Ive got a Red Finned Shark or Rainbow Shark.

Wasnt a problem until he got to about 5inch, just used to chase my Tiger Barbs about a bit. 
Now though he's about 6-6.5 inch and will go face to face with my macmasteri and bullies just about any other fish he sees, unfortunately i think its time to give him away


----------



## LiamRatSnake (Jul 3, 2007)

I had a Red finned black shark. He was a nasty bugger who ate my tetras. Nice looking fish though.


----------



## JoPwerks (Mar 15, 2012)

Irishjack1992 said:


> Local pet shop has a huge not like really huge but big possibly fat red tailed black shark didn't realise they get that big hope too be getting him soon. 5 to 6 maybe 7 inches long amd quite a fat one hope 16.95 will be worth it
> 
> 
> Anyone got any?? If so how big?


I had one, it came with the tank I bought, never kept him long as I had a community tank and when I read up on him they are not very friendly with small fish like tetras etc.
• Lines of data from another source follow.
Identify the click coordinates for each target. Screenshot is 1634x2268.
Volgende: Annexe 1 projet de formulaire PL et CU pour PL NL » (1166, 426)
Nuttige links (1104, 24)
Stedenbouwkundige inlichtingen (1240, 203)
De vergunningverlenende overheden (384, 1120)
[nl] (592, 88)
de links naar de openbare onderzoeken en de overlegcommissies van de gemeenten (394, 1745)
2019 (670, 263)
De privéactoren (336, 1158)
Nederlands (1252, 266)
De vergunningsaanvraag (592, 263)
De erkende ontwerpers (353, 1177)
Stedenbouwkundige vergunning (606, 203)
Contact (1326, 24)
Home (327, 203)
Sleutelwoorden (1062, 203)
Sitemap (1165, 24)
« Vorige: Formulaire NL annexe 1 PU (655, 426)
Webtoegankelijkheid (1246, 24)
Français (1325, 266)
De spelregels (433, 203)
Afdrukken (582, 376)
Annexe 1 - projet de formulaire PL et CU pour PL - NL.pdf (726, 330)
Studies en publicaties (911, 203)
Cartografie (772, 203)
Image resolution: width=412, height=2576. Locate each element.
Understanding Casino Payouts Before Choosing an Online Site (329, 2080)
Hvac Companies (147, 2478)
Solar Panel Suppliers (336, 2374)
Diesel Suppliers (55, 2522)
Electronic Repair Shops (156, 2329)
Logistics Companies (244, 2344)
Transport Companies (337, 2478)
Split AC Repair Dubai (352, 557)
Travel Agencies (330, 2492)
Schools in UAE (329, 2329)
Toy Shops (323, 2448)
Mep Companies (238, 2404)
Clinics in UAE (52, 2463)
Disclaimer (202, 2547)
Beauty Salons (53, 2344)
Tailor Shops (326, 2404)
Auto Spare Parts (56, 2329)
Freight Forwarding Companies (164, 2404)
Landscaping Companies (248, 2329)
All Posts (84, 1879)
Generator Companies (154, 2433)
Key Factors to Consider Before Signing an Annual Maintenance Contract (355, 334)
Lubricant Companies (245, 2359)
And you can't have more than one of his kind cause of aggression and be careful they jump 

Lovely looking fish though :2thumb:


----------



## Irishjack1992 (Jan 11, 2012)

when i get my own place and have all the tanks i like il have a large tropical one with balas and red tailed sharks and a different tank with tiger barbs and all these other different tanks and different fish


----------